Barrister Heather Emmerson, representing the ONS, who did not incur the wrath of Mr Justice Swift, said: ‘We do not accept a significant increase in deaths of boys compared with previous years. This is because it is statistically difficult to calculate a mean mortality rate.’

She did however accept ‘that there is a marginal increase in mortality for that period, but the figures should be treated with caution. The differences are sufficiently small that they could be caused by a delay in the registration of the death.’

Health statistician for the ONS Dr Vahé Nafilyan said in a statement that they had only 62 per cent of the data requested as 38 per cent of deaths had yet to be registered. Potentially, the mortality margin could increase by as much as 38 per cent or decrease by the same amount or somewhere in between.

An inquest is required when a coroner believes a death was due to something other than natural causes. The death cannot be registered until the coroner has reviewed the post-mortem and other evidence and has decided the cause.

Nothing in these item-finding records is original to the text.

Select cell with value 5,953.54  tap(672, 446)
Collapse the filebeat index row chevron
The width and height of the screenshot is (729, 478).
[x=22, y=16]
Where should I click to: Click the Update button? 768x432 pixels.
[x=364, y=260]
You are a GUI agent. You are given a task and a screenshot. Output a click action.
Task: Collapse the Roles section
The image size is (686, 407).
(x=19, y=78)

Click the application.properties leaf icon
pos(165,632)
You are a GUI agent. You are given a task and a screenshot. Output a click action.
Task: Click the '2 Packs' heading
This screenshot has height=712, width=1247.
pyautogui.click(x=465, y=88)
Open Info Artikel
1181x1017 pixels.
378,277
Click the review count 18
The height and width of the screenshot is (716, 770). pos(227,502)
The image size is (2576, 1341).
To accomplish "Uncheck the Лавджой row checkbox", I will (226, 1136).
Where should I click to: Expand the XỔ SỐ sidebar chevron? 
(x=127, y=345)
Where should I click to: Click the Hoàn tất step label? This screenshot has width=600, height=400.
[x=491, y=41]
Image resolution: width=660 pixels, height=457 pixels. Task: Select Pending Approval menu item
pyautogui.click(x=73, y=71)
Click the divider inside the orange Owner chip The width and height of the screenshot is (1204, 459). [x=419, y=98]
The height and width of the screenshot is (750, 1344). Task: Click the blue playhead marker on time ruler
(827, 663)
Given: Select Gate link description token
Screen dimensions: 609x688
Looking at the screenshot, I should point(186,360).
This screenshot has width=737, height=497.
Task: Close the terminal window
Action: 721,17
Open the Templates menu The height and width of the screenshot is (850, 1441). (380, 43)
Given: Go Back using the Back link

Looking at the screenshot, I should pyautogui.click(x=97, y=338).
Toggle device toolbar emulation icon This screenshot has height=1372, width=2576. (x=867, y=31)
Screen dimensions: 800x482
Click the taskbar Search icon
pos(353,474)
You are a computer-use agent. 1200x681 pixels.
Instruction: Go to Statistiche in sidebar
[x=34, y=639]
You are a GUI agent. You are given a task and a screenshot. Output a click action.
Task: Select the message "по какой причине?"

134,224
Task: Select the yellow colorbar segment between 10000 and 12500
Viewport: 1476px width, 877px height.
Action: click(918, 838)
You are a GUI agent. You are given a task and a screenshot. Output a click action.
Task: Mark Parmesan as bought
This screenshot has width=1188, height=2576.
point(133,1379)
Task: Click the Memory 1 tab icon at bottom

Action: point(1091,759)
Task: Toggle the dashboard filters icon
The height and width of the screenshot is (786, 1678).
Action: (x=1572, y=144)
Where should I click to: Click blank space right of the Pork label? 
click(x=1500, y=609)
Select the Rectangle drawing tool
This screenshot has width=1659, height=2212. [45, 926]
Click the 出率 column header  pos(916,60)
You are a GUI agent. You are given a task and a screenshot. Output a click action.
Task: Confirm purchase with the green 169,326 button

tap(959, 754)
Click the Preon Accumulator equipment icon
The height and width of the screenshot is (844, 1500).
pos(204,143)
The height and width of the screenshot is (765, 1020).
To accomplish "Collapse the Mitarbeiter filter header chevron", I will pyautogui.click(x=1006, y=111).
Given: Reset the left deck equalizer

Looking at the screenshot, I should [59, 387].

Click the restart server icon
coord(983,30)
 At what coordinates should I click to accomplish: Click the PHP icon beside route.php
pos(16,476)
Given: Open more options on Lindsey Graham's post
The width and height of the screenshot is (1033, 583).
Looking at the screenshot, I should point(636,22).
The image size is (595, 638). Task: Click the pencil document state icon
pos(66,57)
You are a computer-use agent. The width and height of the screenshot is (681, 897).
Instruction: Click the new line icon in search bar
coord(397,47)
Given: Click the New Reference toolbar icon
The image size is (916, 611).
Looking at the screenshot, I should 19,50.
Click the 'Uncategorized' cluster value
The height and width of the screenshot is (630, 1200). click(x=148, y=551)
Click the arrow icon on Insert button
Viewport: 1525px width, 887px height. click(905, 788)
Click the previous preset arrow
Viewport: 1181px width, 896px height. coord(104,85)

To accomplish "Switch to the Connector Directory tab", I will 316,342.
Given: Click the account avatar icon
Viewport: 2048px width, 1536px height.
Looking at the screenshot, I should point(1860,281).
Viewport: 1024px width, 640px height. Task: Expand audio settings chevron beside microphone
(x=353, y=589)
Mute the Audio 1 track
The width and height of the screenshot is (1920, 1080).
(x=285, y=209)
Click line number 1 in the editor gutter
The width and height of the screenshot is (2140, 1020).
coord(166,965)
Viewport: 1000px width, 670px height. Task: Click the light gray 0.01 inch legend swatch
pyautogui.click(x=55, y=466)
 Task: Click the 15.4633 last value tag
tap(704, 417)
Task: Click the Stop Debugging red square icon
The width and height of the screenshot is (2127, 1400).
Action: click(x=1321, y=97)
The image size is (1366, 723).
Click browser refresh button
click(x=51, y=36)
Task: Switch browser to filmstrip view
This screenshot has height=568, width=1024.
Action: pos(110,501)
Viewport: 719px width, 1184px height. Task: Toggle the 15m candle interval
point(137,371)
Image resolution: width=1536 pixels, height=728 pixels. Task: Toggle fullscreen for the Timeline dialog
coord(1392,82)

There is a 12-month delay for inquests currently.

Ms Emmerson said she was not confident that if the ONS released the available data the recipients would interpret it correctly – a statement the plaintiffs found patronising. ‘We have to be extremely careful about this data and the conclusions that may be drawn,’ she told the court.

She was also concerned that although data would be anonymous with no names, dates of birth or regions released, the children’s identities could be discovered, citing newspaper reports of sudden child deaths which could be linked to the data.

Mr Justice Swift said: ‘Correlation does not equal causation and the ONS information is not necessary to decide that claim.’

None of this helps parents who are also concerned that by asking reasonable questions they are being labelled as antivax. Mother of three Bev Turner said: ‘I’d never heard the term before 2021.

‘All parents want is the latest safety data that is simply not available so we do not know if the vaccines could cause neurological problems, fertility issues or other physiological problems.’

Parent EF, who has two girls aged 13 and 16 eligible for vaccination, and a son aged seven, currently too young to receive the jab, says that because of this uncertainty her children are anxious about receiving it.

‘None of them want to take the vaccine,’ she said, ‘and one of them has a friend who fainted immediately after receiving the vaccine and was then off school for two weeks. We don’t know any details other than that, but she was clearly unwell otherwise she would have been at school.

‘We have no information. They can’t tell us if the jabs cause cancer or blindness and until we know, how can we make a properly informed decision?’